Herbs are essential. Mint, basil, parsley, cilantro. Must be fresh and leafy. Be generous here.
Serve the wraps with a dipping sauce. For party apps, I usually serve with two dipping sauces. Something hot and spicy and something soy based. A bottled sweet chili sauce works great for the former. The recipe below is my recipe for a garlic soy sauce.
Quantities below filled a full package of 8 inch round wraps. But they come in all shapes and sizes so you may need to adjust
1 hrPrep Time
1 hrTotal Time
- head of leaf lettuce, shredded
- 1 bell pepper, thinly sliced
- 2-3 large, fat carrots, julienne
- 5-6 radishes, thinly sliced
- 1 package rice noodles
- 25-30 rice paper wrappers
- 1 cup of parsley
- 1 cup of cilantro
- 1/2 cup basil leaves, chiffonade
- 1 red bell pepper, thinly sliced
- 2 avocados, thinly sliced
- juice of one line and the zest
- 1/2 cup soy sauce
- 1/4 cup maple syrup
- 1/4 cup water
- 1-2 cloves of garlic, crushed
- 1 tablespoon freshly grated ginger
- Prep all vegetables and arrange them on your work surface.
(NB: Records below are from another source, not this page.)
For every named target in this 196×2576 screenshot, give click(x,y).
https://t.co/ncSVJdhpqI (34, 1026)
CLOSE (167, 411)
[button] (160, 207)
- Using two glass pie plates, fill one with water and place the other, empty, in front of you for rolling the wraps.
- Working one rice paper wrapper at a time, wet the rice paper wrapper by dipping and turning in water then lay flat on the other plate in front of you. Don't worry if the wrapper is not completely soft and pliable at this point. Just get the entire surface wet.
- Starting with lettuce, then rice noodles, layer the vegetables on the top third of the wrap. Roll one turn over then tuck the sides in, continue to roll until wrap is complete.
- Combine all ingredients in a small dish.